Älteren KonstanzerInnen ist der Name noch ein Begriff. Gröber (1872-1948) war Münsterpfarrer in Konstanz und später Erzbischof von Meißen und Freiburg. Nach ihm ist in Konstanz (immer noch) eine Straße benannt, außerdem ist er seit 1932 (auch das noch) Ehrenbürger der Stadt. Das mag man kaum glauben, wenn man sich in Erinnerung ruft, was Gröber, der auch zahlendes Fördermitglied der Waffen-SS war, 1941 in einem Hirtenbrief u.a. über die jüdische Bevölkerung abgesondert hat. „Sie lechzten nach schauerlichem Nervenkitzel und Blut (…) alles Mitgefühl der Juden ist in barbarischer Rohheit erstickt. Die Bestie hat Menschenblut gerochen und will ihren wildbrennenden Durst daran löschen (…)“.

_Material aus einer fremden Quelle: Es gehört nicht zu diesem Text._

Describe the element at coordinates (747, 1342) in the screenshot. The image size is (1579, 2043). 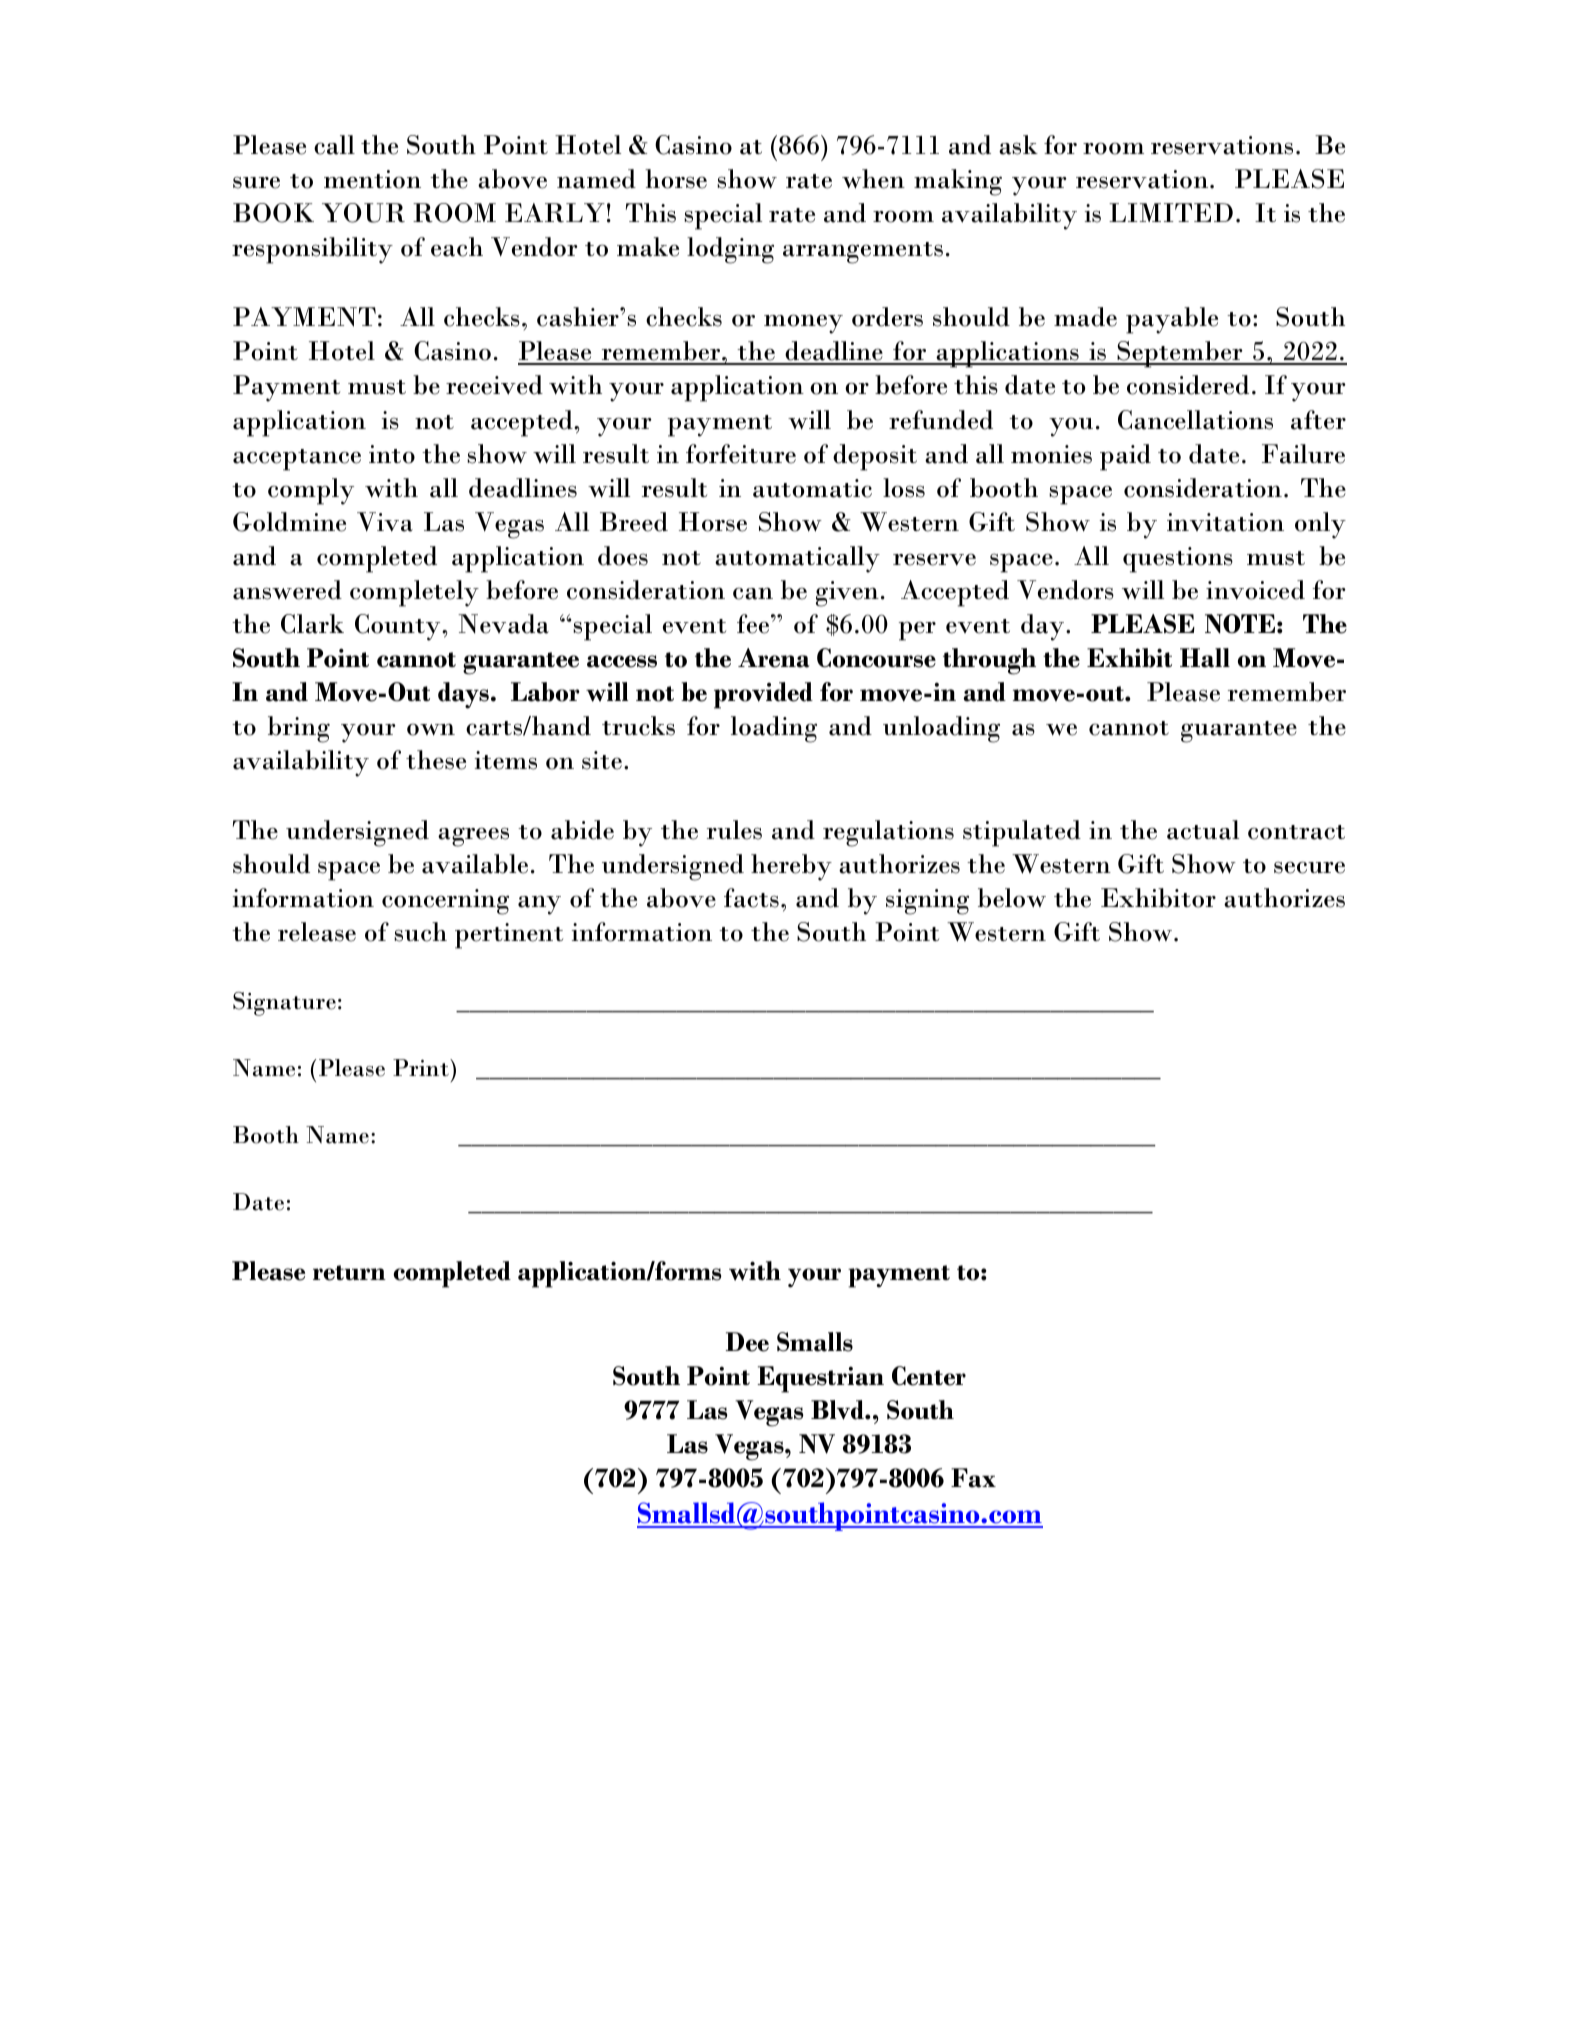
I see `Dee` at that location.
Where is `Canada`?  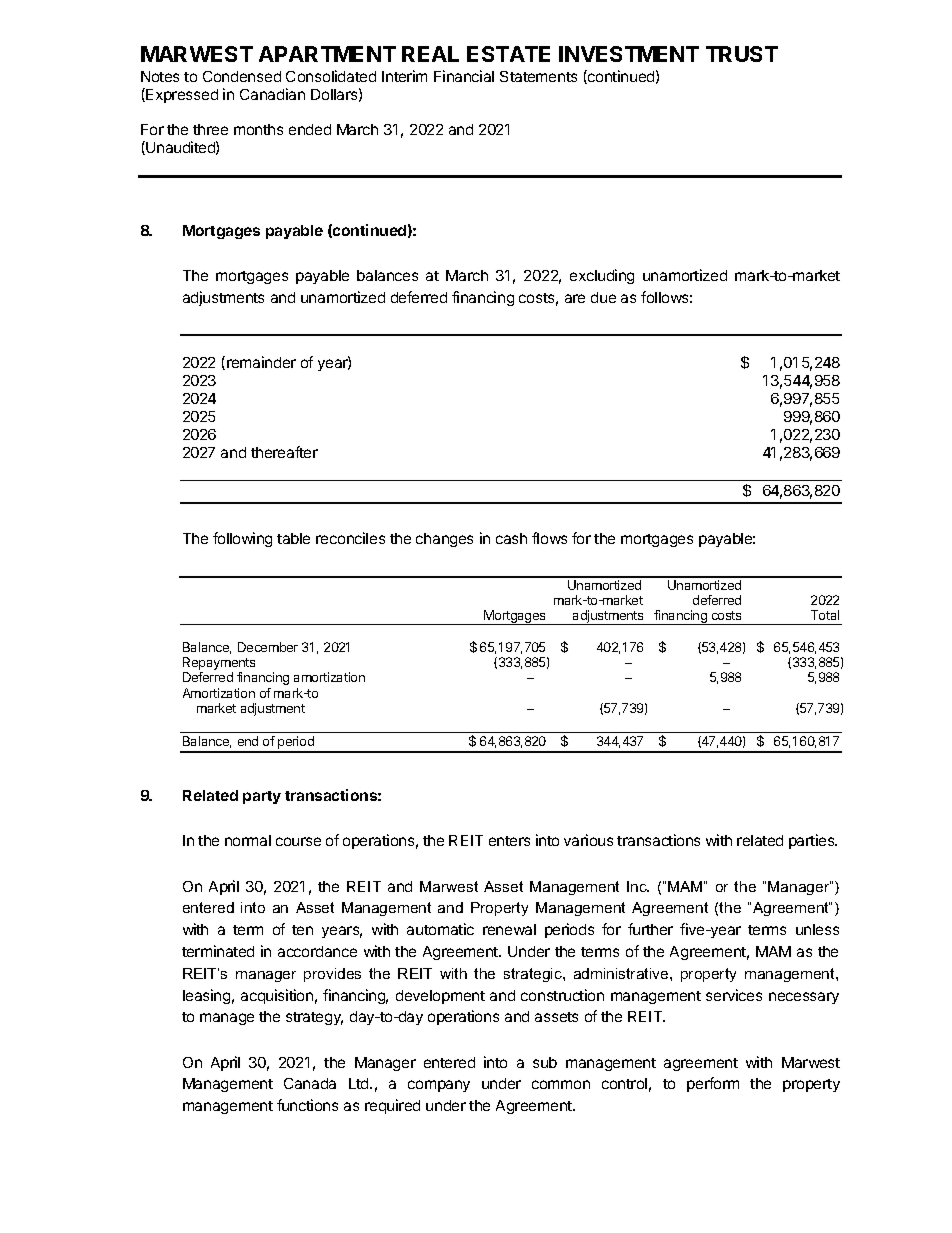
Canada is located at coordinates (310, 1083).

Kein Zufall also, dass er schon damals den Beinamen „Brauner Conrad“ erhielt. Andere halten dagegen: Gröber habe sich auch in späteren Kriegsjahren immer wieder mit dem NS-Regime angelegt und von der Kanzel herab die Ermordung von psychisch Kranken verurteilt. Einig sind sich allerdings beide Lager in der Auffassung, dass Gröber bis zu seinem Tode ein fanatischer Antisemit war. Sogar am 8. Mai 1945, dem Tag der Befreiung durch die Alliierten, schrieb er ungeachtet der Ermordung von Millionen von Juden, dass „das Judentum (…) uns in seiner ihm aufgezwungenen Abwehr noch gefährlicher als die größte feindliche Armee“ sei.
seemoz e.V. hat den Regionalhistoriker Dr. Wolfgang Proske für den 4. April zu einem Vortrag über Conrad Gröber eingeladen. Ort: Treffpunkt Petershausen, 19.30 Uhr. Termin schon mal vormerken.